Web Scraping Alternatives

Web scraping is an excellent way to automate and speed up the process of collecting raw data from web pages, however this is not the only way to gather data from the Internet.

  • Using APIs: More and more websites are providing APIs for you to access and retrieve data from their platforms. This can be a more reliable and efficient way to access data, removing the need to scrape websites directly.
  • Web Data Integration: Some websites offer pre-packaged data feeds that can be easily integrated into your application or platform. This can be a more straightforward way to access data from a website, as it avoids the need to write custom scraping scripts.
  • Manual Data Entry: In some cases, manually entering data from websites into your application or platform can be more efficient. While time-consuming, it may be necessary if the data you need is not readily available through other means.

Conclusion

With an endlessly growing collection of websites containing valuable and often unstructured data, the Internet is a massive informational data resource for industries like data science and business intelligence. Using web scraping techniques, we can write programs to fetch and parse publicly available data from these websites. 

Python web scraping is one of the most popular ways to accomplish this activity due to its intuitive syntax and range of third-party web scraping libraries.

This article covered the basics of how to webscrape with Python, including a comparison of the most popular third-party libraries for web scraping, best practices, and common challenges.

We also covered a detailed example of a Python data scraper with the Beautiful Soup library for a simple HTML website. This allowed us to scrape data, process it, and save it to a structured JSON and CSV file.

We then dove into a more complicated Python web scraping example with Selenium. This required us to interact with web page elements using the Selenium WebDriver to control a headless (no GUI) browser. We conducted a search, scraped the search results, then processed these before saving them to a structured CSV file.

Looking for ways to enhance your Python skills? Read this next:

10 Best Python Frameworks

Frequently Asked Questions

1. Is Python Good for Web Scraping?

Python is a popular choice for web scraping because it’s easy to learn, offers a range of third-party web scraping libraries and HTML parsing tools, and provides excellent documentation and community support for web scraping activities.

2. Which Module Is Used for Web Scraping in Python?

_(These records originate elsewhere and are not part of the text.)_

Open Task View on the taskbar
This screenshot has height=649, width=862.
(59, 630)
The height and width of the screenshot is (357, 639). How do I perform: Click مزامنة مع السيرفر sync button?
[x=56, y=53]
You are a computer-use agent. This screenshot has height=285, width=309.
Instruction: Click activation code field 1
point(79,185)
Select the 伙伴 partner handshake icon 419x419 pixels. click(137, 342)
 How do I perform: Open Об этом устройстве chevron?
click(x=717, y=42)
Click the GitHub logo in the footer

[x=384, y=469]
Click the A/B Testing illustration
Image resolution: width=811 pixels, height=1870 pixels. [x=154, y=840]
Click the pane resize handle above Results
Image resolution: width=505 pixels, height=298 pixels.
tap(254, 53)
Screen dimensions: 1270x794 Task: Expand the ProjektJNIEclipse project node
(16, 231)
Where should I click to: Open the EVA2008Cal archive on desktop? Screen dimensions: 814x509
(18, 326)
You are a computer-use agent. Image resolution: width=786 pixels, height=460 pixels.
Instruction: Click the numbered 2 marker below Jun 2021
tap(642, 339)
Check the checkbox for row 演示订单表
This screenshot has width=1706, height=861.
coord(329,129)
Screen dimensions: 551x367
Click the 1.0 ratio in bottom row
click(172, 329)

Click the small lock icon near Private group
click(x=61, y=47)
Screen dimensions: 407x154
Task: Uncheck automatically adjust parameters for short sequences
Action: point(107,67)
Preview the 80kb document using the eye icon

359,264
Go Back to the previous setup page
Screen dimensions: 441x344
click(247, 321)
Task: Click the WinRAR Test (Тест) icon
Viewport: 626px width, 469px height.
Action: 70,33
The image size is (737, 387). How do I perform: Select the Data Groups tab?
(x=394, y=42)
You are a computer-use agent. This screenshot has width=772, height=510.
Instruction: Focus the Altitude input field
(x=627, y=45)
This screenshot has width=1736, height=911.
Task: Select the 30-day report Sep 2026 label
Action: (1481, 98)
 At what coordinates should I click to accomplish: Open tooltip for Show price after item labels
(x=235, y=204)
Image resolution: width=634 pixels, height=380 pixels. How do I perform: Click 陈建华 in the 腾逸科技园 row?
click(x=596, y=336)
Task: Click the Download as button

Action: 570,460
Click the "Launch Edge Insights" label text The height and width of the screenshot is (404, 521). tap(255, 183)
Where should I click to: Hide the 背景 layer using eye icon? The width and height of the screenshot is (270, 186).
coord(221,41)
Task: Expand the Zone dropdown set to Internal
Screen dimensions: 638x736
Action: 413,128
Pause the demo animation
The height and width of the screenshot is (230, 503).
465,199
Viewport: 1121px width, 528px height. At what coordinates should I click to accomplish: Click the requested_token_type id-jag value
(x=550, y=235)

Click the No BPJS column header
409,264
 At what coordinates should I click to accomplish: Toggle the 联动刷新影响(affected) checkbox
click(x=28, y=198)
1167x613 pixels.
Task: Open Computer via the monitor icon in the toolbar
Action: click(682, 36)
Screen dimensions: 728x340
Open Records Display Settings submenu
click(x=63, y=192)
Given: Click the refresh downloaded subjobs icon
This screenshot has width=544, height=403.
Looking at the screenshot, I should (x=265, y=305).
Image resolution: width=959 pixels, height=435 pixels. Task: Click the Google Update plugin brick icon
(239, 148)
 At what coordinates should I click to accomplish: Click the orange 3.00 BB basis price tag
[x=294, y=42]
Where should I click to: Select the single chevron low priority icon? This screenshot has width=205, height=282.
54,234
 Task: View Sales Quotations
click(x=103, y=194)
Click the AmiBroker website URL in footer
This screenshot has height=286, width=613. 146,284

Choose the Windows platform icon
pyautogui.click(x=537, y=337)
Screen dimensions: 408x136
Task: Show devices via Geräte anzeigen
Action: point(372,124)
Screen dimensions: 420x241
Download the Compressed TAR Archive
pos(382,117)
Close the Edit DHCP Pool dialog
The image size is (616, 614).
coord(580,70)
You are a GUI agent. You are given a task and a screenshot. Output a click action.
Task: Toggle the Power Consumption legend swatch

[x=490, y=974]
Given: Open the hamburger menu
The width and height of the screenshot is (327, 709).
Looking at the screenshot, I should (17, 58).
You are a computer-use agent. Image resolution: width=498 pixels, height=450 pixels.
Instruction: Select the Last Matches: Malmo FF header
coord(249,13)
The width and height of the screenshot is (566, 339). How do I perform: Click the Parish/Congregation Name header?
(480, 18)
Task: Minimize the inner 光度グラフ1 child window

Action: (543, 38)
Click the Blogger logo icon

Python offers several modules for web scraping, including requests, Beautiful Soup, Selenium, Scrapy, and more. The best module to use for Python web scraping depends on the scope of your web scraping project, whether you need to interact with JavaScript elements, and your own experience with Python programming. 

3. How Long Does It Take To Learn Python Web Scraping?

This depends on your previous Python programming knowledge and your general understanding of HTML, XML, DOM, and HTTP.

If you are already familiar with these skills, you can start scraping within hours, though it may take a little longer if you’re an absolute beginner. Either way, our examples should allow you to quickly get to grips with the basic skills. Like all programming skills, mastery takes time, and the more time you invest in web scraping, the better you will be. 

Generally, web scraping is not illegal, but there are limitations depending on a website’s Terms of Service, data protection laws, and copyright laws. It is essential to be aware of these legal considerations to ensure your web scraping activities are within the bounds of the law.

5. What Is the Best Web Scraping Language?

Several programming languages can be used for web scraping, including Python, Java, and Ruby. Python is popular due to its libraries and frameworks, while Java is known for stability and performance. Ruby is also a good choice due to its simplicity and range of libraries.

The best language for a particular project depends on your skills and the project requirements.